6. An optical adjustment method in a spatial optical communication system that transmits communication light from a transmitter to a receiver, A predetermined pattern is prepared around the light-receiving section of the receiver, The variable focus optical system focuses guide light, which is on the same optical axis as the communication light, at a focal position between the transmitter and the receiver, thereby illuminating a wider area than the light receiving unit. The imaging unit captures a portion of the predetermined pattern illuminated by the guide light, The control unit adjusts at least one of the focal position and optical axis of the variable focus optical system so that the captured partial pattern coincides with a predetermined portion of the predetermined pattern. Optical adjustment method.
7. The optical adjustment method according to claim 6, wherein the variable focus optical system includes a lens having a plurality of refractive surfaces, and the focal positions of the communication light and the guide light are different.
8. A transmitter including an optical adjustment device according to any one of claims 1 to 3, A transmitter that performs spatial optical communication using the signal light after the control unit has adjusted at least one of the focal position and the optical axis of the variable focus optical system using the guide light.
9. The transmitter according to claim 8, wherein the spatial optical signal system is a quantum key distribution system, and the signal light includes weak light having a quantum state.

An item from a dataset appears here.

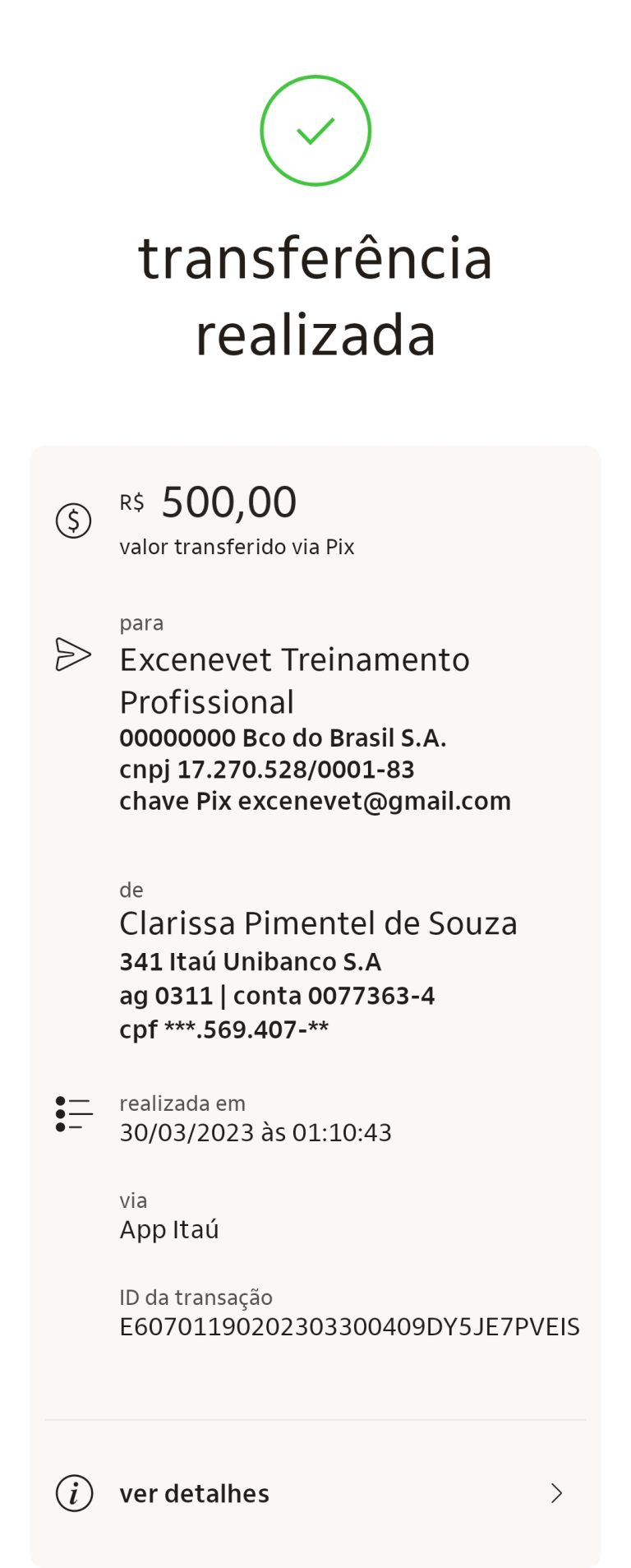This screenshot has height=1568, width=631.
Task: Expand details with the right chevron arrow
Action: pos(556,1493)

10. A program that causes a computer to function as an optical adjustment device in a spatial optical communication system that transmits communication light from a transmitter to a receiver, The optical adjustment device includes a variable focus optical system that focuses guide light on the same optical axis as the communication light at a focal position between the transmitter and the receiver to illuminate the light-receiving surface, including the light-receiving part of the receiver, over a wider area than the light-receiving part, and an imaging unit that images a portion of a predetermined pattern formed around the light-receiving part that is illuminated by the guide light. The aforementioned computer, The function includes identifying the partial pattern from the imaging data of the imaging unit by irradiating it with the guide light, and performing pattern matching between the partial pattern and the predetermined pattern, A function to adjust at least one of the focal position and optical axis of the variable focus optical system so that the partial pattern coincides with a predetermined portion of the predetermined pattern, A program that achieves this.